Para muitos analistas, o GST será um marco para a economia indiana e acrescentará dois pontos percentuais ao crescimento anual do PIB. O otimismo considera a redução das imensas filas de caminhões nas divisas entre Estados, a elevação da arrecadação tributária, a redução da informalidade e o aumento da segurança dos negócios, já que todas as empresas deverão ser cadastradas em um sistema eletrônico simplificado.

 

A celeridade na introdução do projeto, contudo, gerou reclamações de falta de tempo para as empresas se prepararem adequadamente para mudança dessa magnitude.

 

A implantação do GST ocorre na sequência da reforma monetária do início de 2017, anunciada menos de sessenta dias antes, que determinou a troca compulsória das cédulas de rúpias mais utilizadas.

 

Apesar dos vaticínios de caos econômico, pelas dimensões gigantescas do processo, a troca se realizou sem tumultos e parece ter atingido seus objetivos, ao menos no essencial, embora haja controvérsias sobre a extensão do impacto negativo que teria causado sobre atividades muito dependentes de pagamentos com moeda manual.

 

Nos dois casos fica evidente a persistência de Modi em modernizar e fortalecer a gestão econômica da Índia.
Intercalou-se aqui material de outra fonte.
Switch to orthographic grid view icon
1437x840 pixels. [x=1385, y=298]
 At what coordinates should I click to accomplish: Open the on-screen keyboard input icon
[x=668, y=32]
A maior concentração de capacidade fiscal no governo central quer aprimorar o federalismo complexo que constituiu o país desde a Independência. Além disso, e em paralelo com a reforma monetária, a unificação tributária procura reduzir problemas como a informalidade, a baixa utilização do sistema bancário, a facilidade no uso de dinheiro para financiamento de atividades terroristas e a escassez de recursos do governo central para os ambiciosos planos de desenvolvimento do país.

 

Críticos apontam que Modi deveria liberalizar a legislação trabalhista e privatizar empresas e bancos antes de medidas como essas, de forma a reduzir o que chamam de ineficiência do Estado. A direção parece ser outra, mais “asiática”:modernizar e aumentar a eficiência de um Estado grande, em um momento em que a Índia está empenhada em aumentar sua presença diplomática na Ásia e no mundo.

 

Autores:

 

João Paulo Nicolini Gabriel é mestrando do Programa de Pós-Graduação em Relações Internacionais San Tiago Dantas (PUCSP, Unesp e Unicamp).

 

Carlos Eduardo Carvalho é professor da PUCSP, departamento de Economia e Programa de Pós-Graduação em Relações Internacionais San Tiago Dantas.